In detail about the strings:

Construction

The body is carved out of a single piece of wood, with a head covering a hollow bowl which provides the sound-chamber. The bridge sits on the skin and is held in position by the tension of the strings. It has three melody strings tuned in fourths, two or three drone strings and up to 15 sympathetic strings. The instrument is made from the trunk of a mulberry tree, the head from an animal skin such as goat, and the strings from the intestines of young goats (gut) or nylon.

History

The rubab is known as "the lion of instruments" and is one of the two national instruments of Afghanistan (with the zerbaghali). Classical Afghan music often features this instrument as a key component. Elsewhere it is known as the Kabuli rebab in contrast to the Seni rebab of India. In appearance, the Kabuli rubab looks slightly different from the Indian rubab. It is the ancestor of the north Indian sarod, although unlike the sarod, it is fretted.

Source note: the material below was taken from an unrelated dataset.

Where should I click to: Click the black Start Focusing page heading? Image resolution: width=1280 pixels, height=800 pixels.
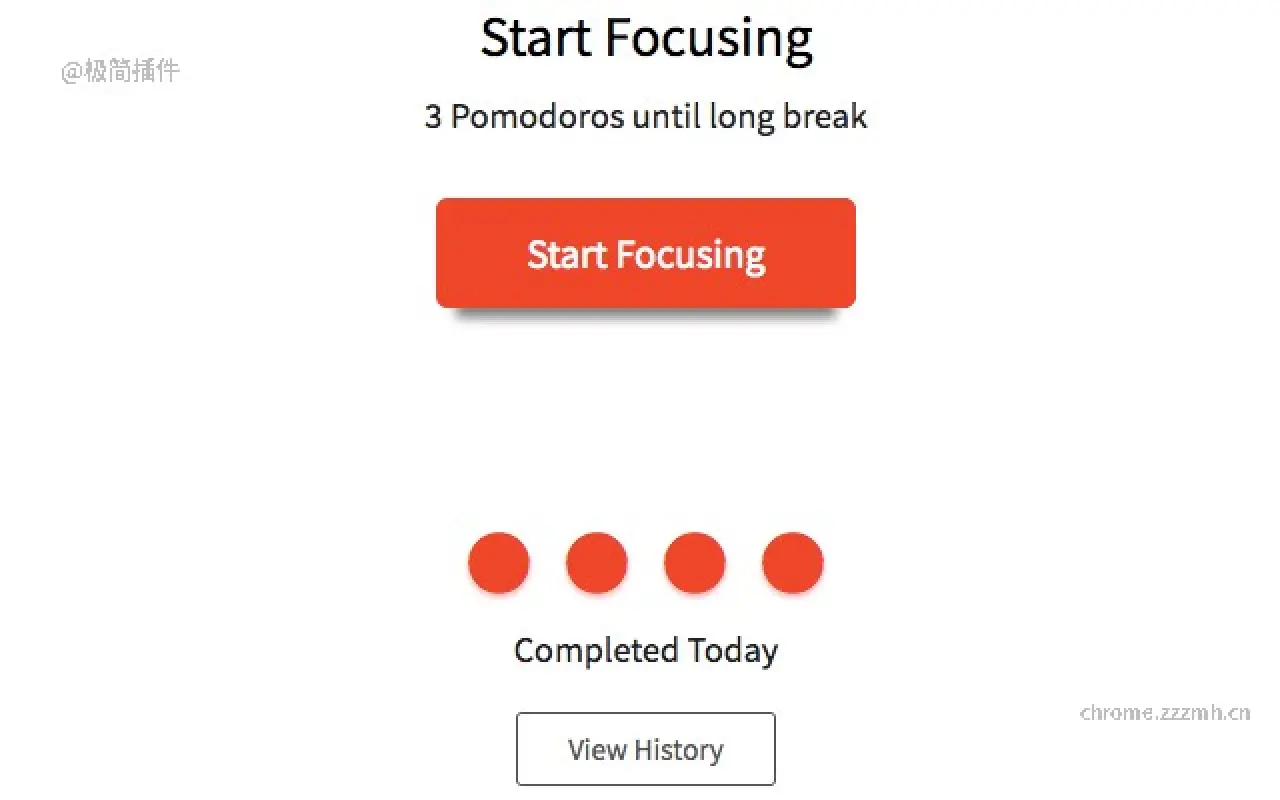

The rubab is attested from the 7th century CE. It is mentioned in old Persian books, and many Sufi poets mention it in their poems. It is the traditional instrument of Khorasan and is widely used in countries such as Afghanistan, Pakistan, Azerbaijan, Iran, Turkey, Iraq, Tajikistan, and Uzbekistan, as well as in the Xinjiang province of northwest China and the Jammu and Kashmir and Punjab regions of northwest India.

The rubab was the first instrument used in Sikhism; it was used by Bhai Mardana, companion of the first guru, Guru Nanak. Whenever a shabad was revealed to Guru Nanak he would sing and Bhai Mardana would play on his rubab; he was known as a rababi. The rubab playing tradition is carried on by Sikhs such as Namdharis.

Variants
In northern India, the seni rebab, which emerged during the Mughal Empire, has "a large hook at the back of its head, making it easier for a musician to sling it over the shoulder and play it even while walking." The Sikh rabab was traditionally a local Punjabi variant known as the 'Firandia' rabab (Punjabi: ਫਿਰੰਦੀਆ ਰਬਾਬ Phiradī'ā rabāba), however Baldeep Singh, an expert in the Sikh musical tradition, challenges this narrative.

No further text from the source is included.